## [WHAT YOU WILL DO]
Rewrite the stretch of items from the line containing "Locate an element on the screen. The" through the line containing "legend-value: 45.90%, 54", with "screenshot" replaced by "image" and nothing else changed. Omit the pictures from your answer.

## [DATA SUPPLIED]
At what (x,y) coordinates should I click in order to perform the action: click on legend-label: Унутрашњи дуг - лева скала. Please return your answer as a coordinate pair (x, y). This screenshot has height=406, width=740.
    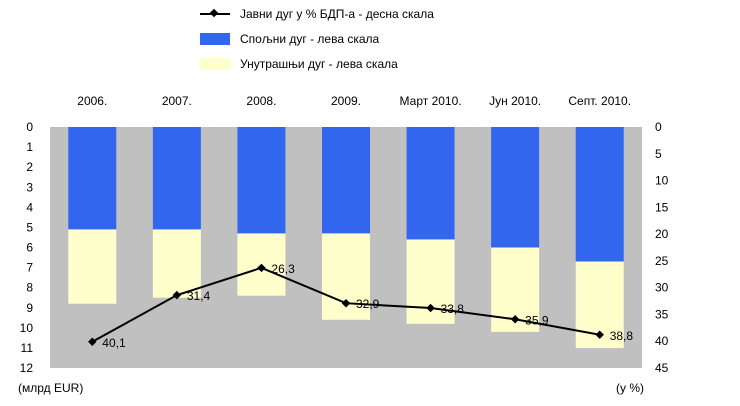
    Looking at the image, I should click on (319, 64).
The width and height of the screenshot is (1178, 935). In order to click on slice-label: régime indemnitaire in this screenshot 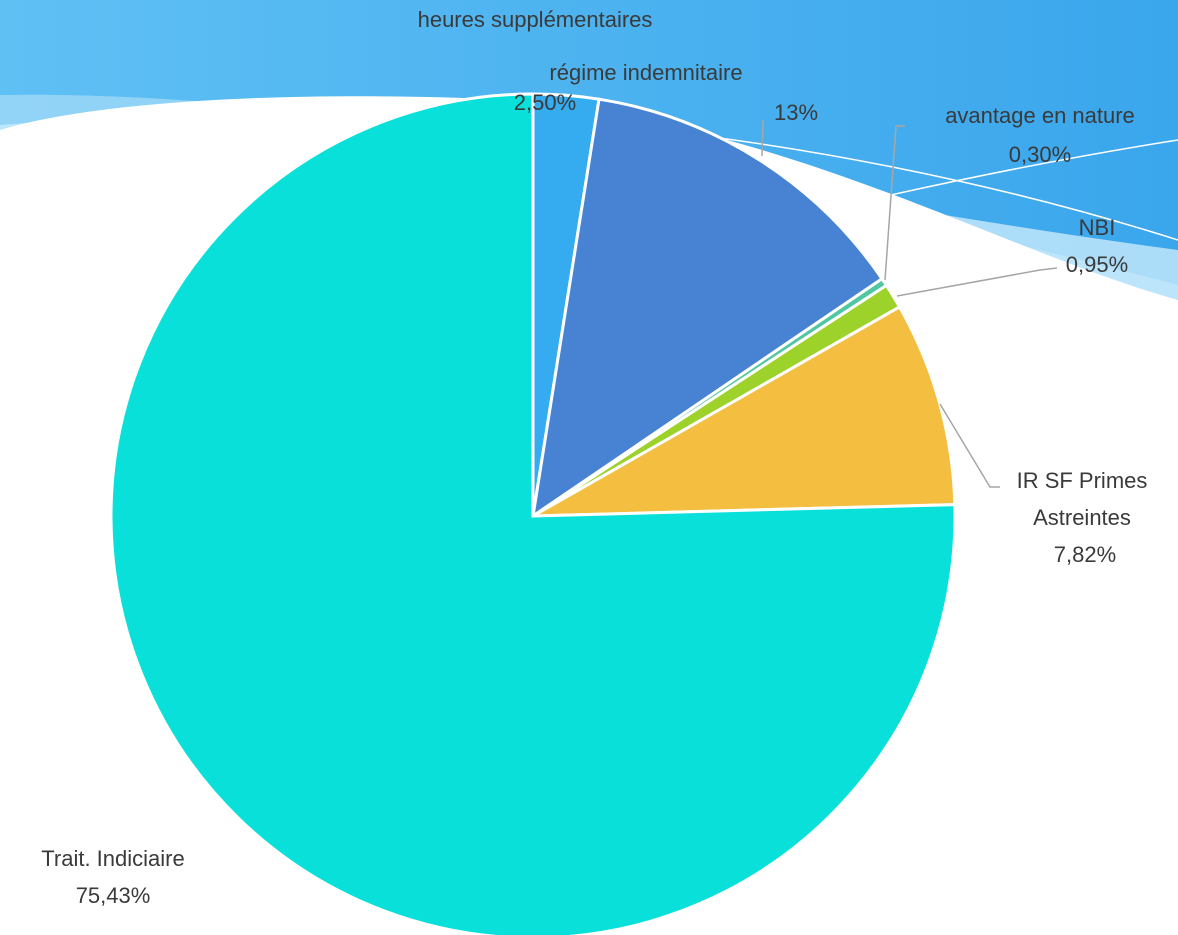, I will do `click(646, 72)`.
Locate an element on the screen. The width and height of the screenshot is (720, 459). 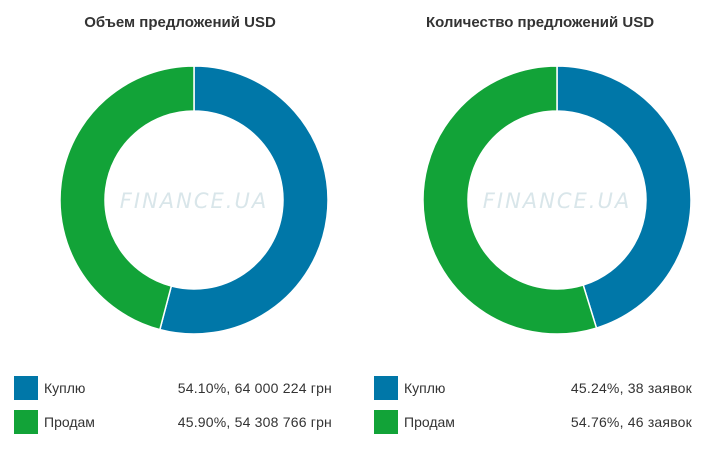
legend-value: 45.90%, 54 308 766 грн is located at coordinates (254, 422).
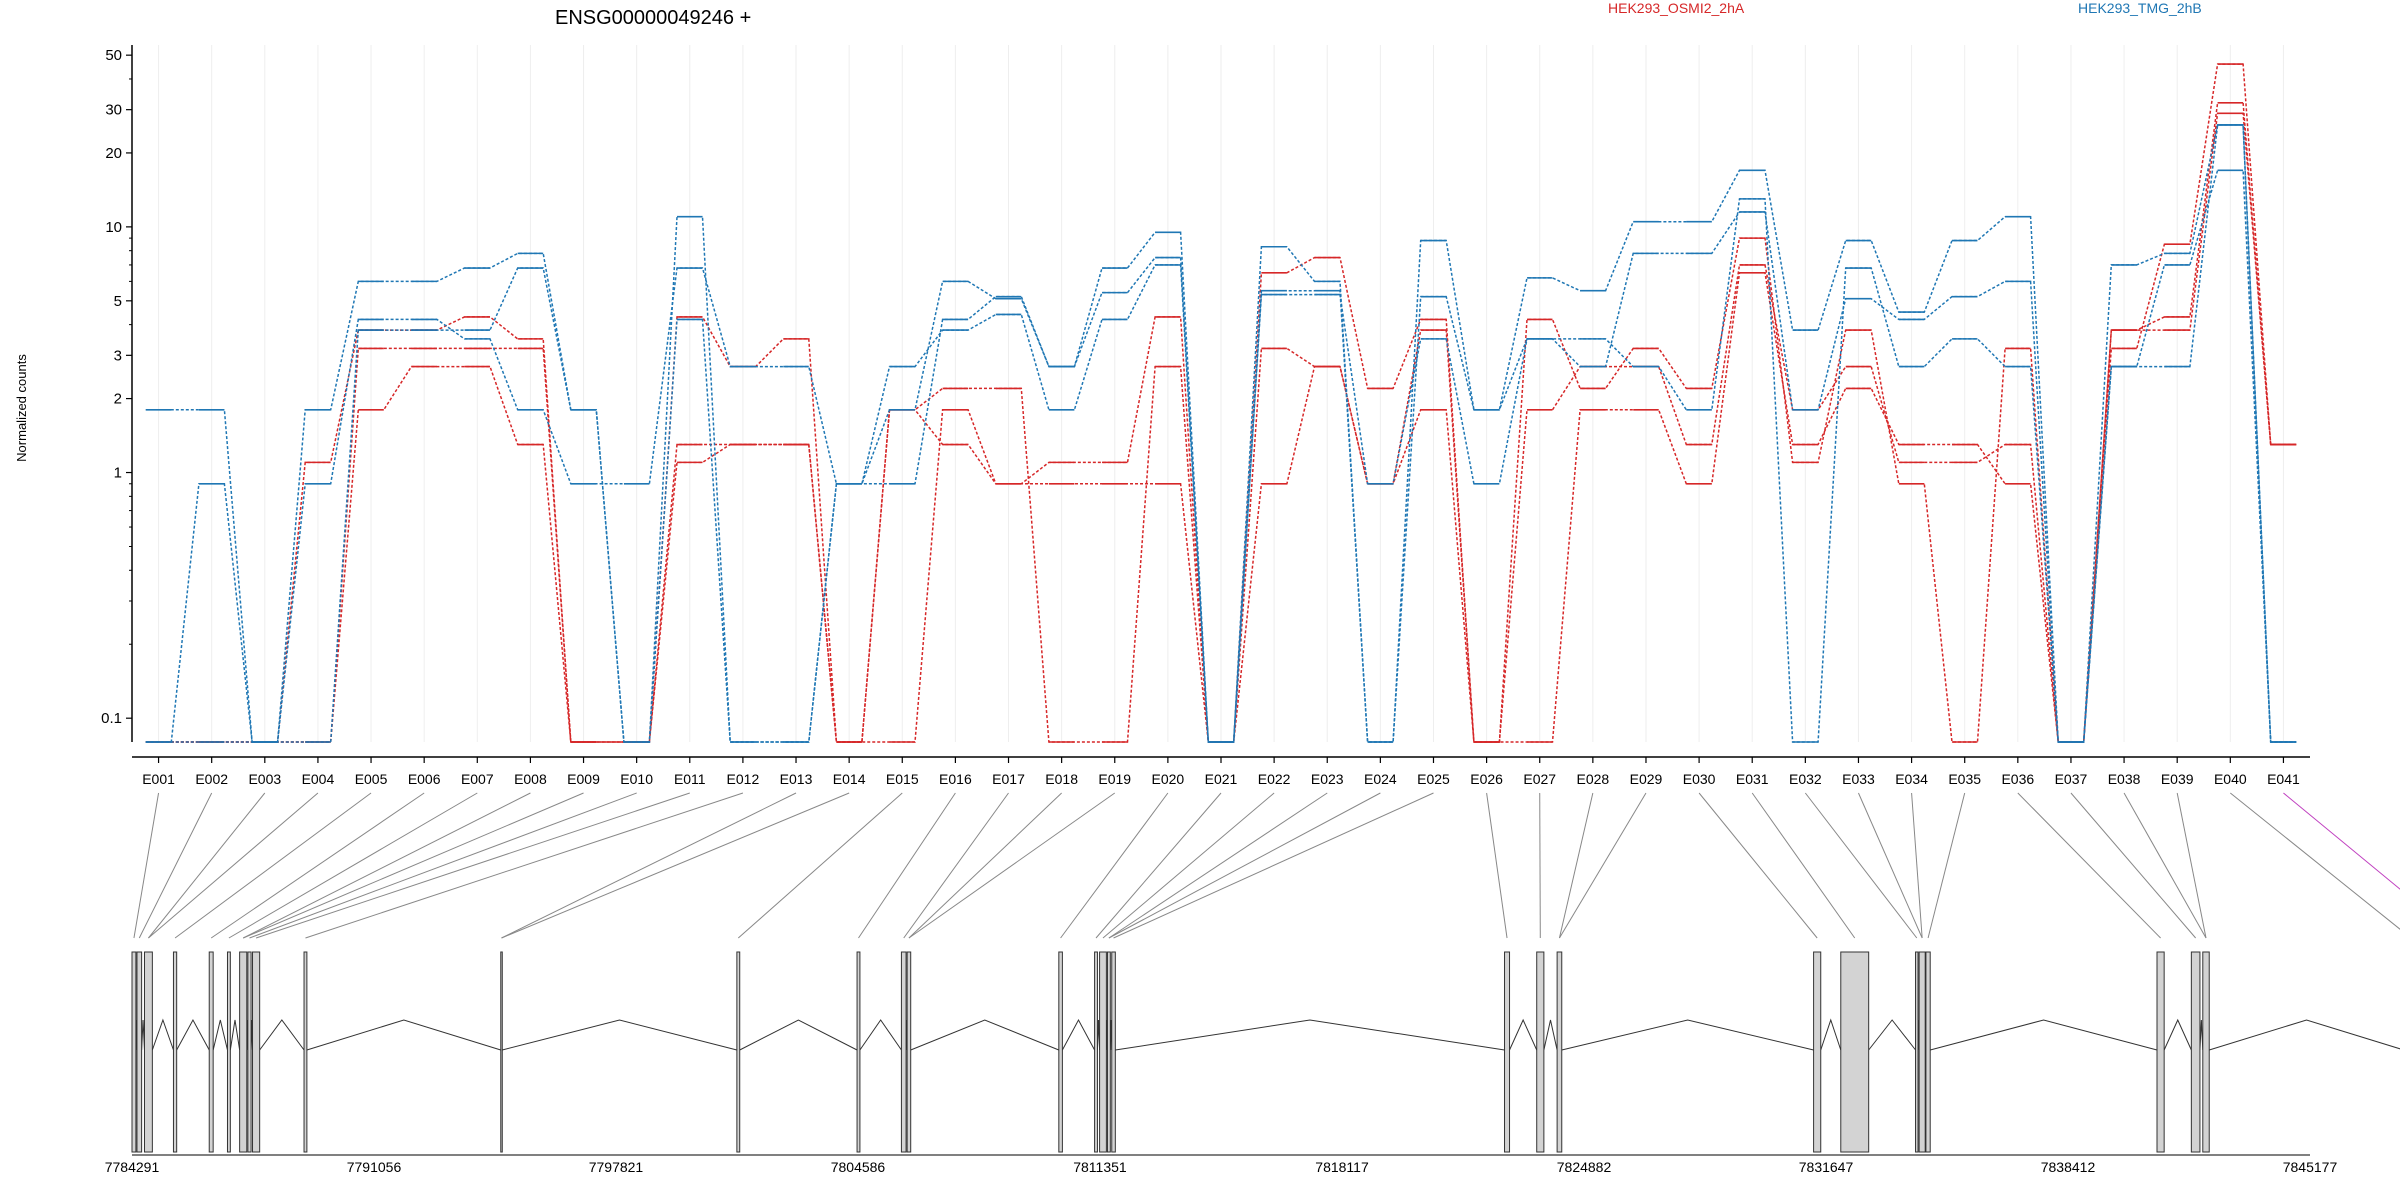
--
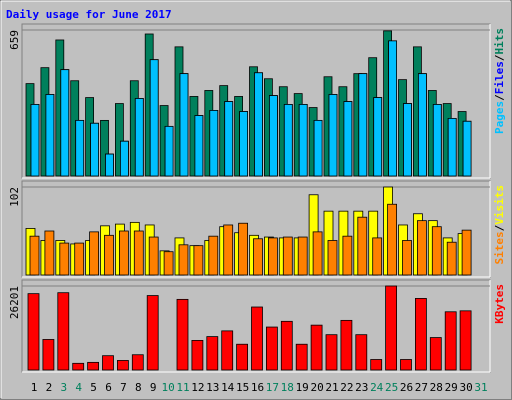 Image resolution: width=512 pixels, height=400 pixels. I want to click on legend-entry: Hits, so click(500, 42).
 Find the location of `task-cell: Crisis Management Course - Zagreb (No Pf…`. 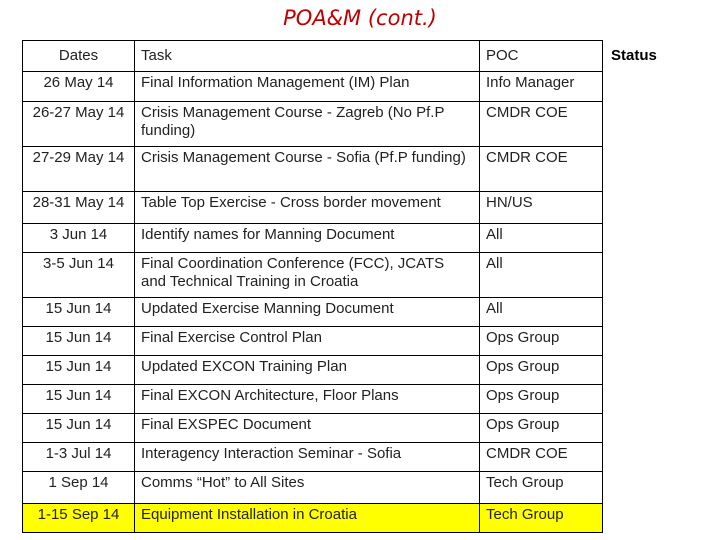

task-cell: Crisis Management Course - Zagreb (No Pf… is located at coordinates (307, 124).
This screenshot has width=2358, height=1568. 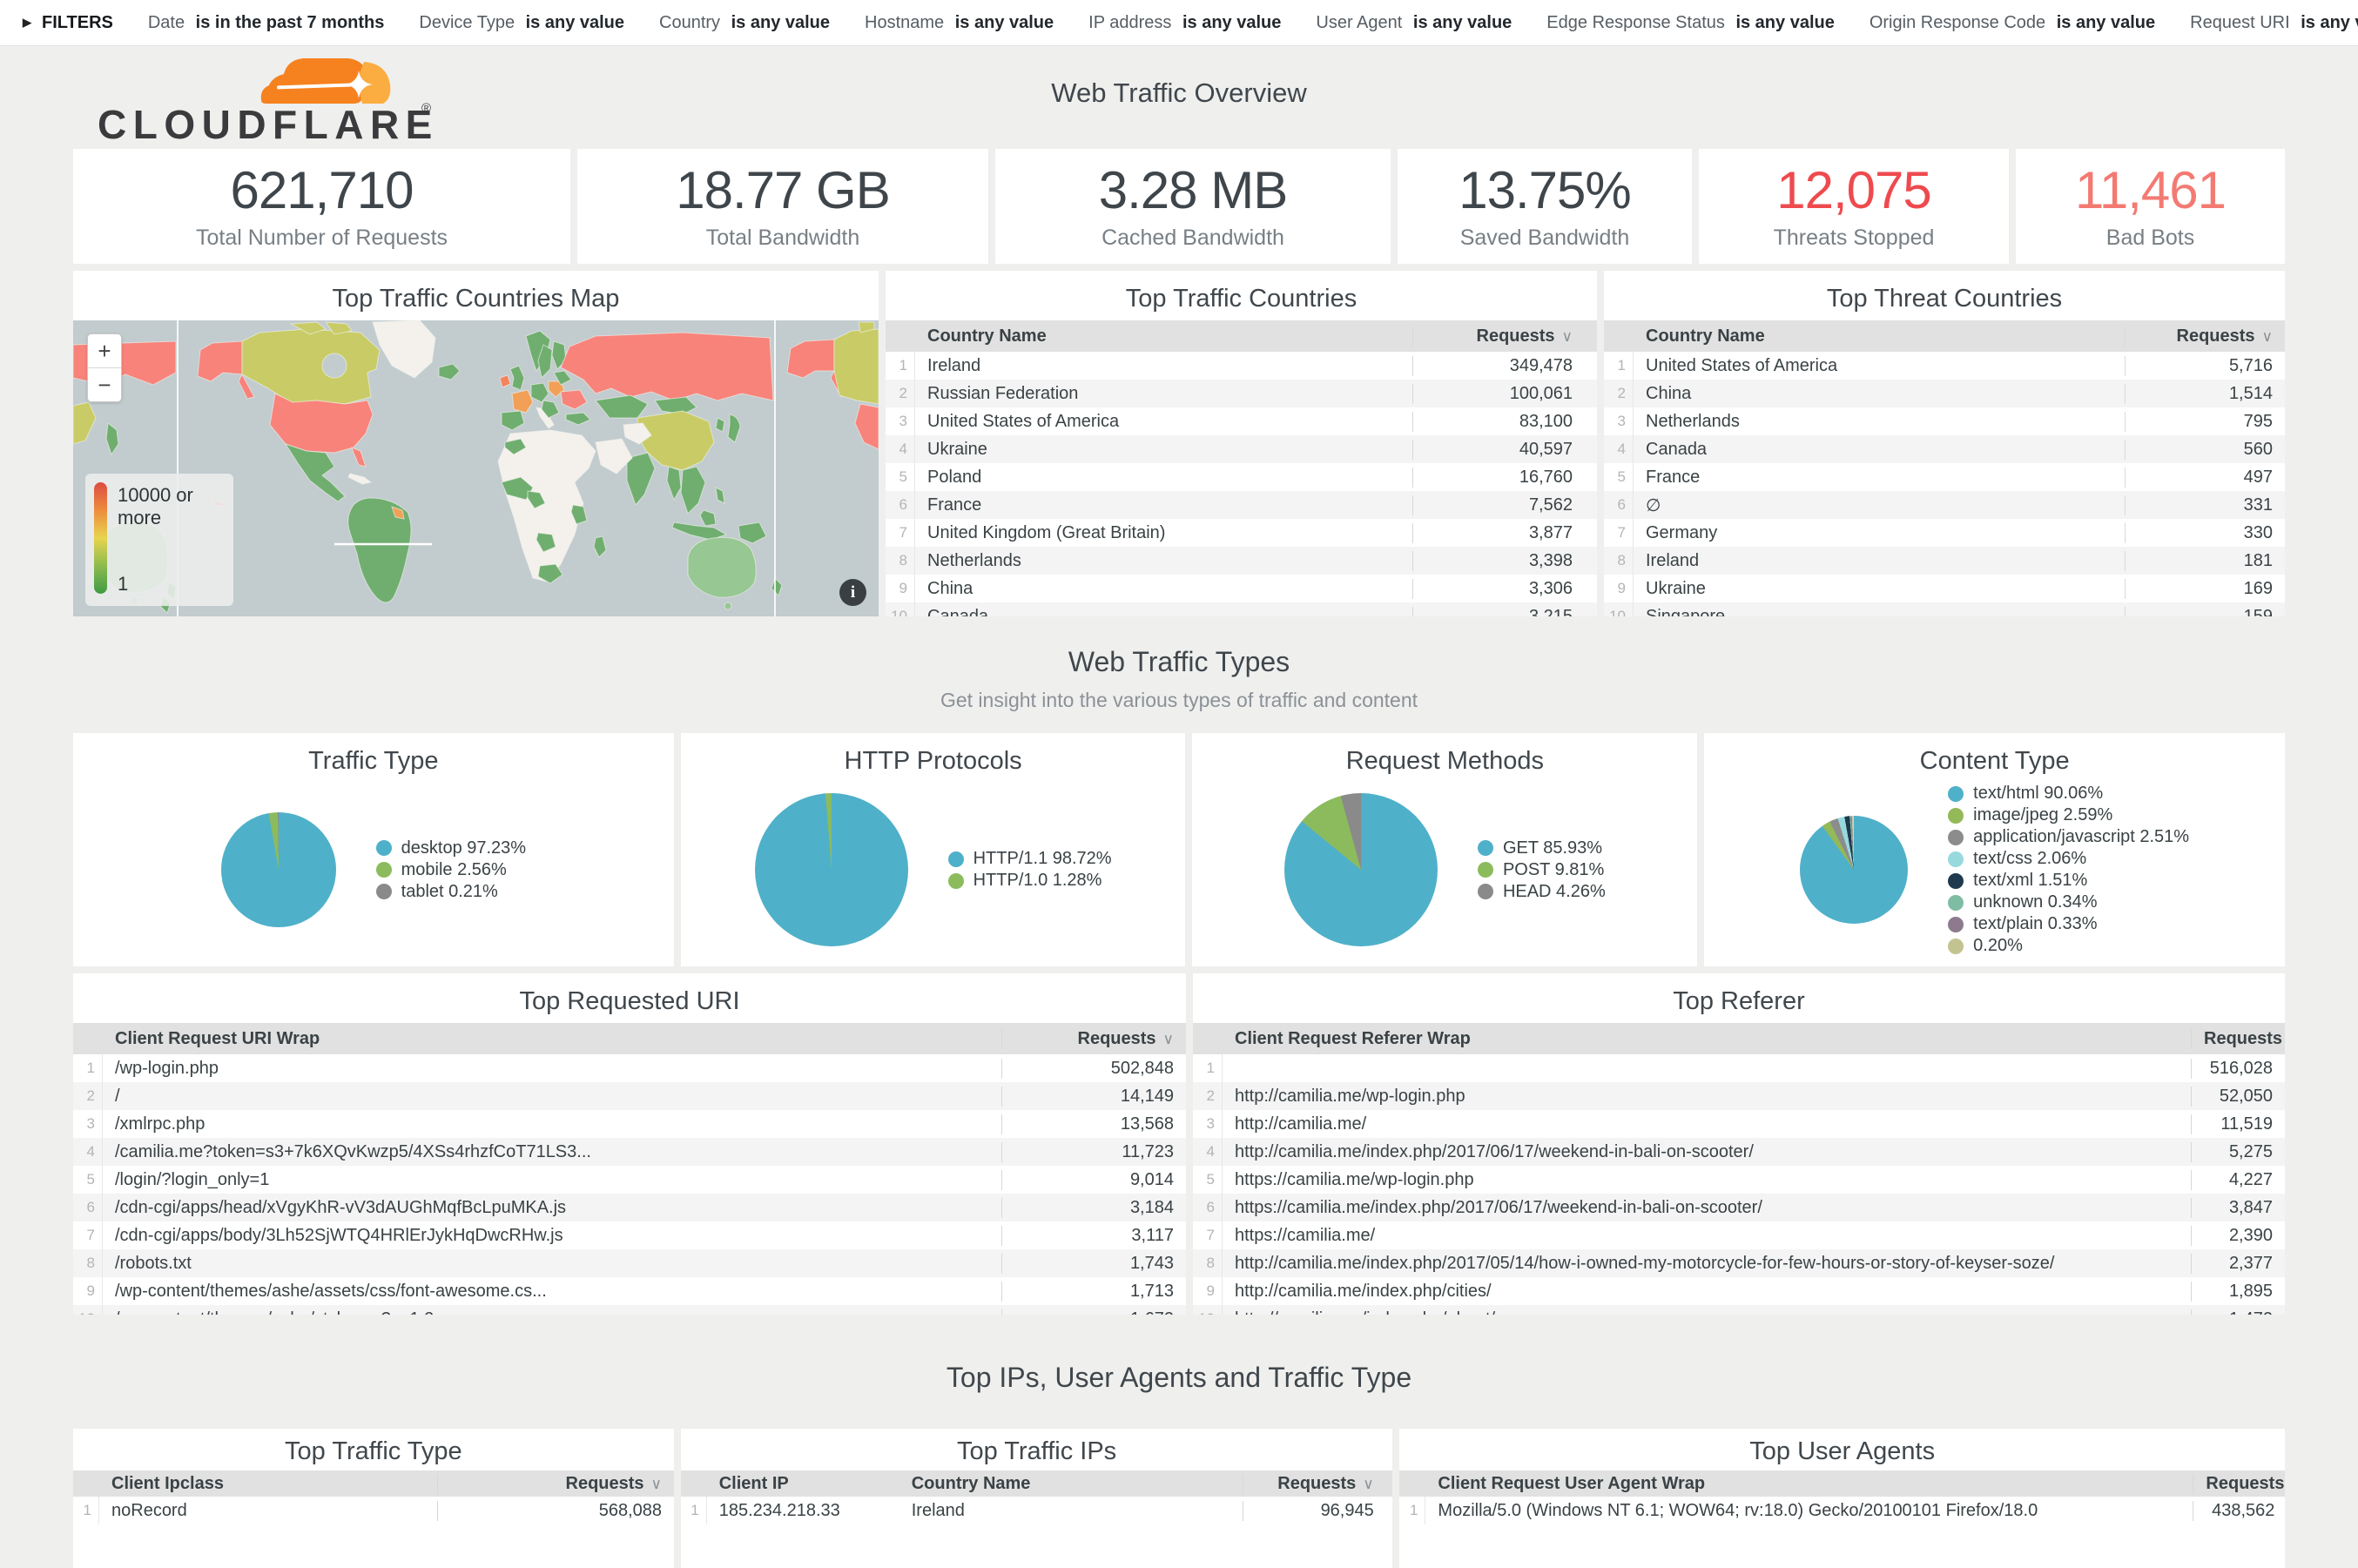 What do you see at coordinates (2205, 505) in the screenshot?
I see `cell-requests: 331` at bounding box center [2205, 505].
* * *
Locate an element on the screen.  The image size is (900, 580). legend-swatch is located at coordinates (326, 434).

## [OUTPUT]
Locate an element on the screen. The width and height of the image is (720, 459). 
legend-value: 45.90%, 54 308 766 грн is located at coordinates (254, 422).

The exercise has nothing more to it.